# What do you plant to attract pollinators?



## Tammy (Jun 21, 2012)

I wanted to get some ideas of what things you plant to attract pollinators. I think a lack of bees was one of the factors that led to a poor garden last year, so I'm wanting to incorporate more things in my garden that will make it a favorite hang out for local bees.

I have a fairly large Barnsley plant in the corner of my garden, that once it goes in bloom, has a number of bees that hang out. I also planted some cosmos in my garden bed, although I'm not sure how much of an attracter cosmos are?

what are some other ideas, or what things have you planted?


----------



## angel1237b (Jun 21, 2012)

I planted marigolds and nasturtium this year...I read they are good to bring in the pollinators...we will see..


----------



## stephanie (Jun 21, 2012)

they are great for bringing in the pollinators and the good bugs that go after the bad bugs gives them a place to hide and the nasturtiums are self seeding and edible they taste kinda peppery.

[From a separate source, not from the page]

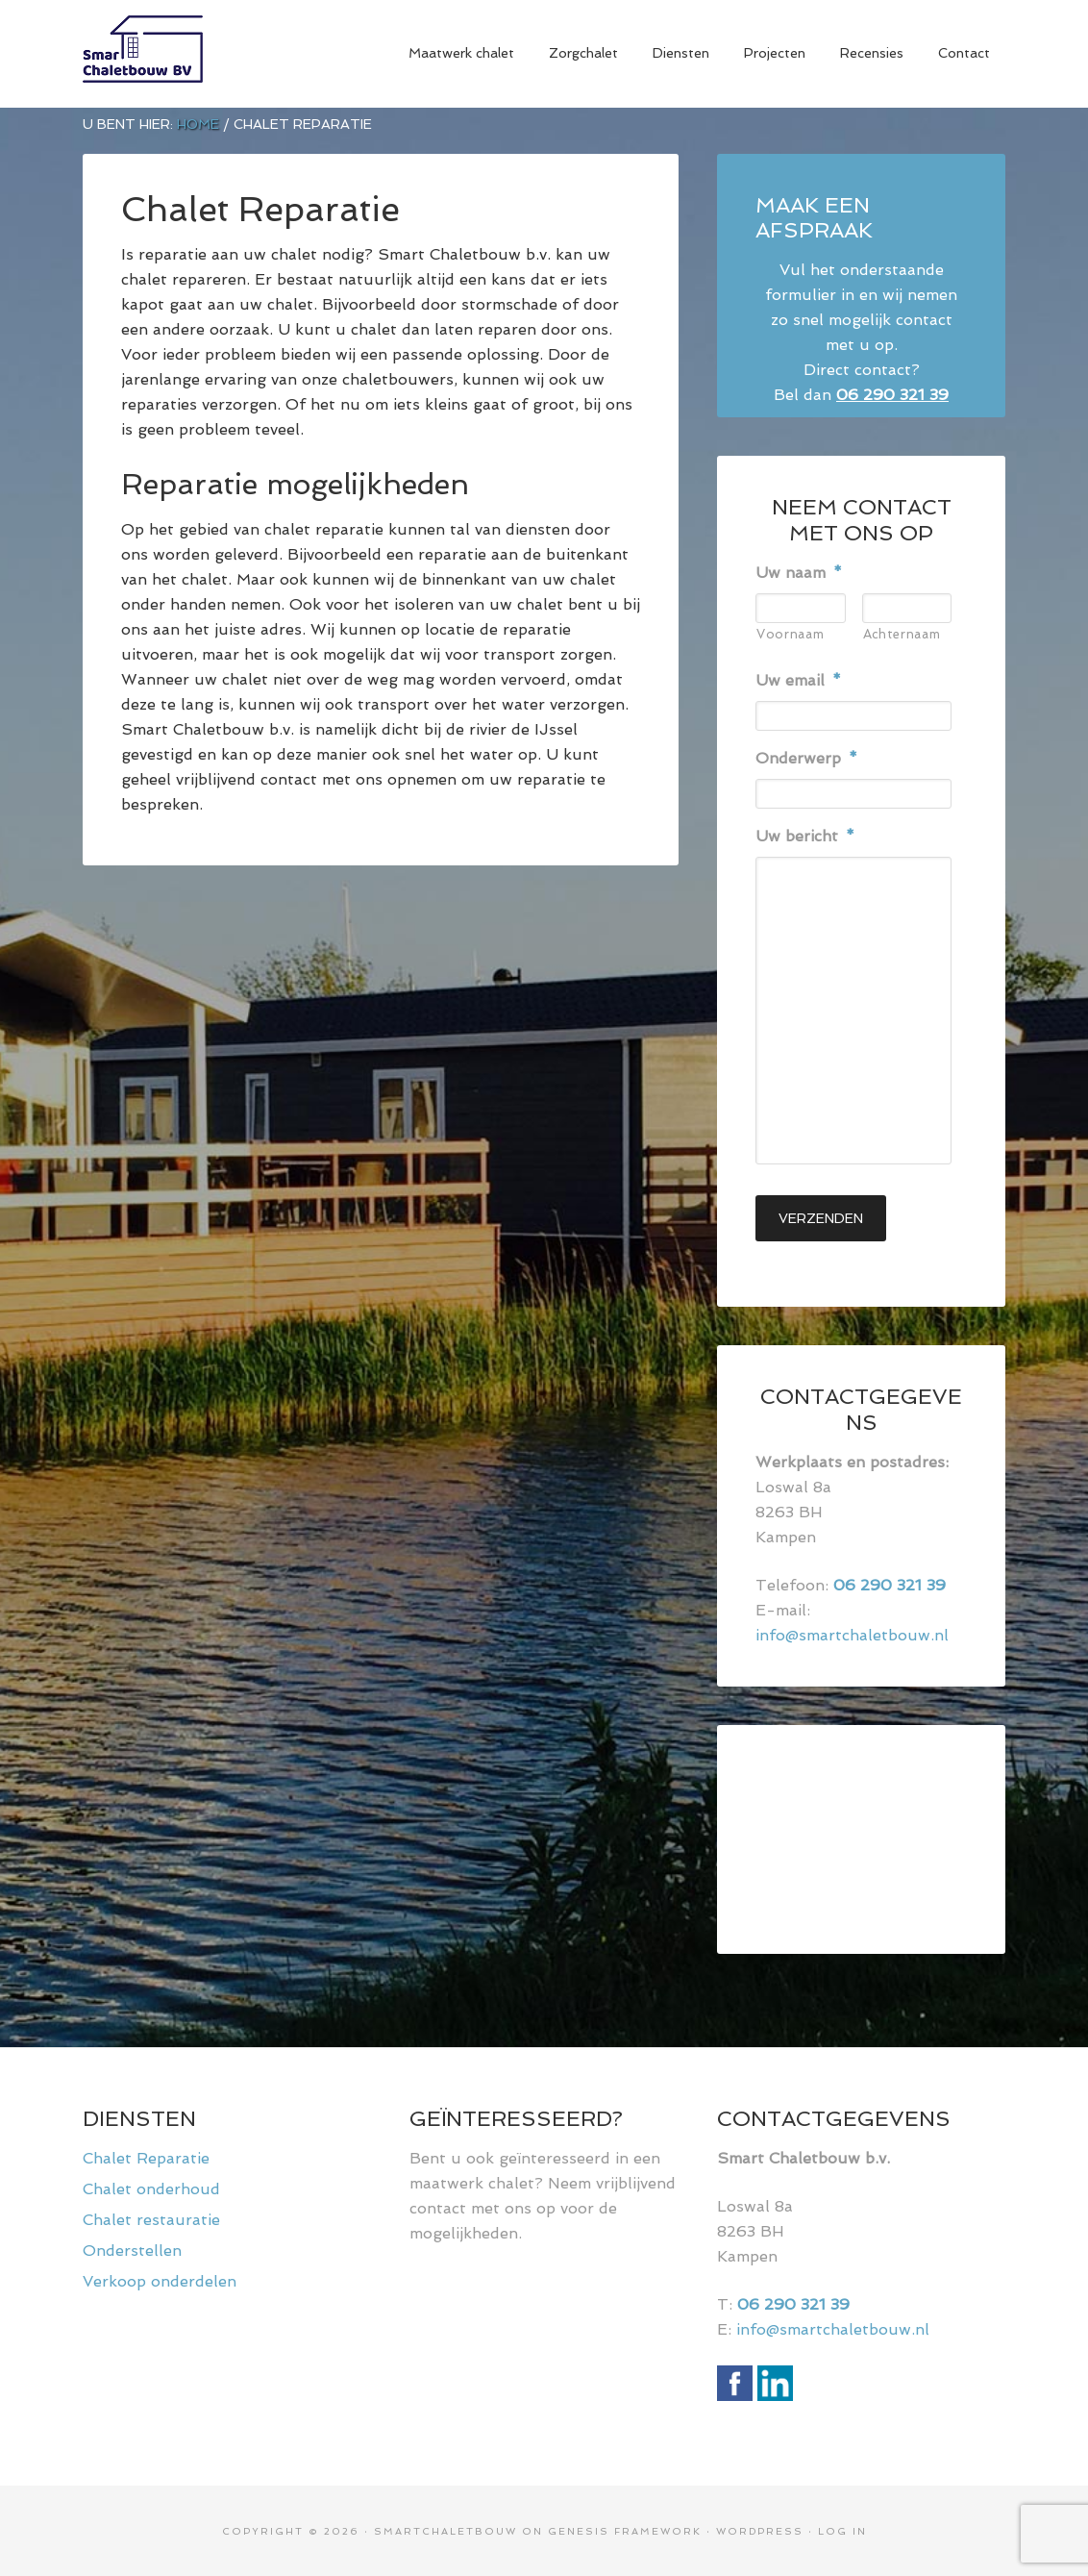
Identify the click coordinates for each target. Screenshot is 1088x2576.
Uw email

I have the nasturtiums every year come back and I have only planted seeds once in 5 yrs now. the humming birds love them too. try a few leaves,flowers or seeds in a salad.


----------



## Tammy (Jun 21, 2012)

thanks for the ideas. I actually did buy some marigolds this past weekend, but I planted them in pots/planters around the patio and house. I think I'll go get another 6 pk of them and put them in my garden beds also. Nasturiums are a good idea also. The other day when I was out in the garden, I heard a couple hummingbirds around the trees but they were probably thinking what a sad garden I had that there was nothing in there for them! And last year I threw out my hummingbird feeder because it was getting so old and discolored after many years of use. Still need to find a new one for them!


----------



## stephanie (Jun 21, 2012)

you are inspiring me to add more flowers to my garden 
hmm maybe I will get me a pony pack of marigolds today


----------



## jenny (May 28, 2013)

stephanie said:


> you are inspiring me to add more flowers to my garden...


I also want to recommend this. Flowers will definitely help you solve a problem.


----------



## stephanie (Jun 21, 2012)

the humming birds are doing regular visits to my garden and mainly hanging out in the trellising nasturtiums. They stop and rest on the arbor for a few minutes between flowers.


----------



## person12 (Nov 8, 2013)

I will definitely visit this site again because i learned a lot and got very helpful information from your blog. Thanks for sharing.
Someone always help make seriuosly posts i'd condition. This can be really the very first time. I like this kind of blog.


----------



## stephanie (Jun 21, 2012)

I had an outbreak of aphids this last garden season and the nasturtiums took the majority of the hit which saved my veggies from being devastated. they trapped the majority of the aphids which in turn attracted more bug eating bugs to my garden and it all balanced out.


----------



## lisapf (Feb 6, 2014)

Sunflowers


----------



## stephanie (Jun 21, 2012)

I have added sunflowers to my garden for this years planting!


----------



## mollysgarden (Jul 7, 2013)

I planted Russian Sage in my garden last year and the bees LOVED it, I always had bees in my garden and in my front flower bed. They also love Blue Mist, but be careful with Blue Mist, they get really big (and gorgeous) and the seeds will cause them to spread, so if you don't mind pulling the new growth each season go for it! 
Bees like blue!


----------